El Duque que odia a las mujeres – Capítulo 32: La batalla de Julia

Traducido por Kiara

Editado por Tanuki


De repente hubo un estallido. Era el sonido de la puerta abriéndose en la parte superior de las escaleras. Intercambié una mirada con James. La luz irradiaba las escaleras desde lo alto y estaba ocluida por una sombra. James, que se había inclinado, se levantó y me empujó a través de la ventana por mi trasero.

—Julia, sálvate a ti misma. Edward no me echará una mano encima.

— ¡Pero James, eso es imposible! ¡No mires hacia arriba! ¡No toques allí!

Kiara
Julia, no es el momento para eso.

James me levanto y me empujó por la ventana. Saque la cabeza y los brazos, no tuve más remedio que agarrarme a los adoquines y me hice a un lado. Estaba en una estrecha brecha entre los edificios detrás de un callejón.
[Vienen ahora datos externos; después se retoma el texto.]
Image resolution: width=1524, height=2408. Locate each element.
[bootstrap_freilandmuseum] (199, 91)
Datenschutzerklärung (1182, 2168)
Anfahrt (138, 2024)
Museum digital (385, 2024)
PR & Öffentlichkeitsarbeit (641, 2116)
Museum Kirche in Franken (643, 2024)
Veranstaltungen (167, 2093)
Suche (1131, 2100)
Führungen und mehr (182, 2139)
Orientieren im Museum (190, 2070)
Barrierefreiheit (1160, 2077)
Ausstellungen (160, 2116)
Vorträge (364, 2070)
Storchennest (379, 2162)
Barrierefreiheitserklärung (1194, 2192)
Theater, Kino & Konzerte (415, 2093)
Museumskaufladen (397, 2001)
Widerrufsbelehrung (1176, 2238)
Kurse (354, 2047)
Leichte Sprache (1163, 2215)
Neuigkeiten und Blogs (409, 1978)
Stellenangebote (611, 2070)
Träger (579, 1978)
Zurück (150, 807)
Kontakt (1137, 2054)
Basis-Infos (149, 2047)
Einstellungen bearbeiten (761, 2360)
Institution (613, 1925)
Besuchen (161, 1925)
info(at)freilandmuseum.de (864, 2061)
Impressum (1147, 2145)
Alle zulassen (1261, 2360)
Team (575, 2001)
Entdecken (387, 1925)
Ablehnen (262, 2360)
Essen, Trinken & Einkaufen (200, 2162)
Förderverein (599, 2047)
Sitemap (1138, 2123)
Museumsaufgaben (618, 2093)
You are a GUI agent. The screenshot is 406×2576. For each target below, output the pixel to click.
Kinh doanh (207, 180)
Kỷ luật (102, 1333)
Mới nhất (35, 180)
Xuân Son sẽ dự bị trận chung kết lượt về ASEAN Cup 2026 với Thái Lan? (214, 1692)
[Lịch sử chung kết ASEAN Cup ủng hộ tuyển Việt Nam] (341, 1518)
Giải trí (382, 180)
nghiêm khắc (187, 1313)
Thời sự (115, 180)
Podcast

La gran pared ante mí se elevó hacia el cielo sin ventanas. Volví a la ventana del sótano,

— ¡James!

Aunque, estaba oscuro, podía ver a James con una sonrisa de alivio en su rostro.

—Julia, estoy feliz de poder ayudarte a escapar, pero me quedaré. Necesitas alejarte rápidamente.

Aunque, no quería dejarlo, lo mejor es escapar y pensar en la situación. Dejarse llevar por las emociones no resolverá nada. Sin embargo, me deteste a mí misma por hacer un juicio tan frío en en esta situación.

—¡Entendido! ¡No seas actúes de forma irrazonable, volveré con ayuda pronto!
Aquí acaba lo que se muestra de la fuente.